A few minutes later, we arrived at the Seneca Trail Animal Hospital.  I was somehow expecting to be greeted at the door by waiting vets ready to take Winston right in for immediate treatment, bypassing any waiting room triage.  Nope.  Just the mildly concerned receptionist, who didn’t even stand up to pass me the clip-board of paperwork I’d have to fill out before they would even take a look at the cat.  Since Winston seemed mostly okay, I didn’t make a stink about it.  I was already feeling a bit embarrassed that my cat crate had shed leaves and dead bugs on the counter.  Meanwhile, the paranoid portion of my brain (a fairly large section that I’m beginning to suspect may be planning a coup on the rest of my brain) began imagining that somewhere, behind mirrored one way glass, the vet was watching me and checking off “Filthy Cat Carrier” on a list titled Sure Signs of Animal Abuse, before calling the police.

After more waiting, we were finally ushered in to see Dr. Sylvia, a very nice motherly type of lady who gently pulled Winston out of the crate, poked her in the stomach a bit and pronounced that my cat was suffering from a hairball.  It was a relief and a let down all at the same time.

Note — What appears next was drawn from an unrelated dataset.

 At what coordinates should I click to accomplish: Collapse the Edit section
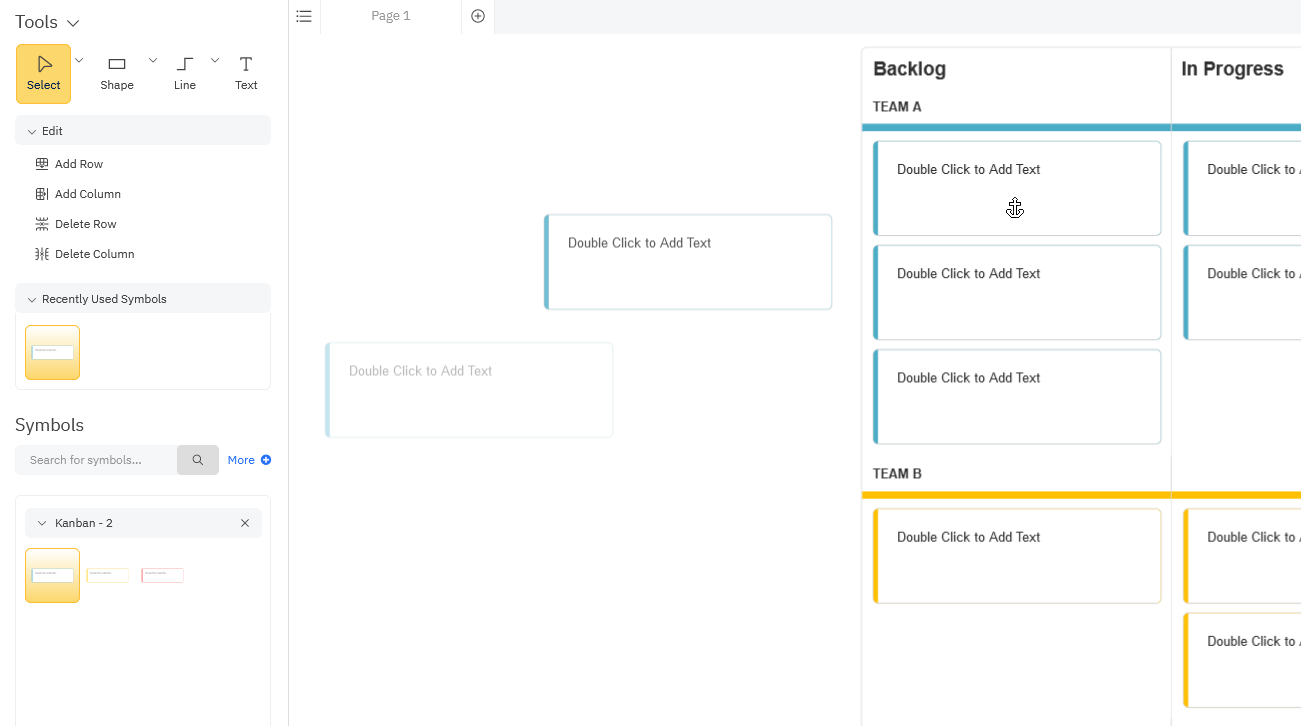(x=32, y=131)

“But what about the seizure?” I asked, trying somehow to negotiate myself into a position in which I wasn’t the moron who just broke his ass getting there for a damn hairball.

“Well, these little beasts can put on a quite the scary show when they’re trying to cough one up.  Their sides will pump in and out and they’ll roll around trying to twist it free.  Once or twice a week, we get somebody rushing in here thinking their cat is dying, but it’s only a hairball.”

Nope.  I’m the moron.

In my defense, I’d never seen Winston do anything like that before, but I figured Dr. Sylvia knew what she was talking about.  She had, after all, survived medical school.

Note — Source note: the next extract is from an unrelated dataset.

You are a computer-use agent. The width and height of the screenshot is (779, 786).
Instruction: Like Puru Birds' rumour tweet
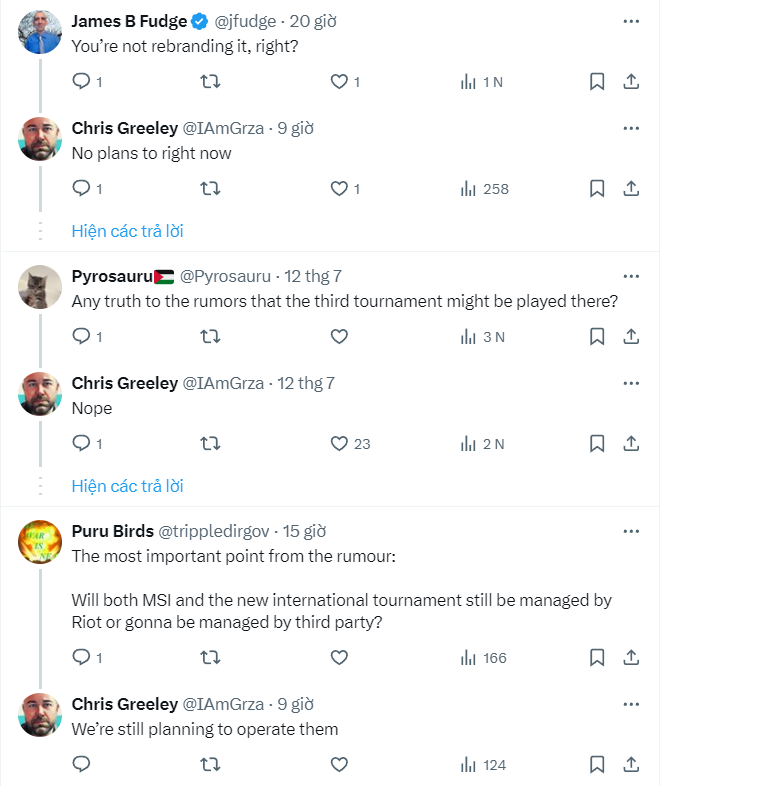pyautogui.click(x=339, y=658)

Dr. Sylvia asked what we fed Winston and suggested that Kit `N’ Kaboodle was probably not the best.  She recommended we invest in an expensive, unleaded cat food made for treating hairballs, explaining that it didn’t contain the kind of filler material—I’m imagining cardboard—and pretty coloring cats can’t see anyway.  She also gave us a tube of meat-flavored paste that was supposed to help with the hairballs.  Meat-flavor or no, Dr. Sylvia said Winston probably wouldn’t willingly eat the paste so we should just cram the nozzle in her mouth and give it a good squeeze.

Ten minutes later and fifty bucks lighter we departed Seneca Trail Animal Hospital, one noisy cat in hand.  Our first stop on the way home was the Expensive Specialty Pet Store where we picked up a stout wire-bristle cat brush and our first tiny bag of Science Diet with added pumpkin fiber for hairballs.  They say you mock what you fear and you become what you mock, so I guess I’m living proof.

It’s not so bad, though.  I figure if Winston has been able to survive 10 years of living with me she deserves the best food I can give her.  Plus, she only eats like a pig when we’re gone, so we’ll save money as long as we never leave the house again…

….for the rest of our last summer break ever.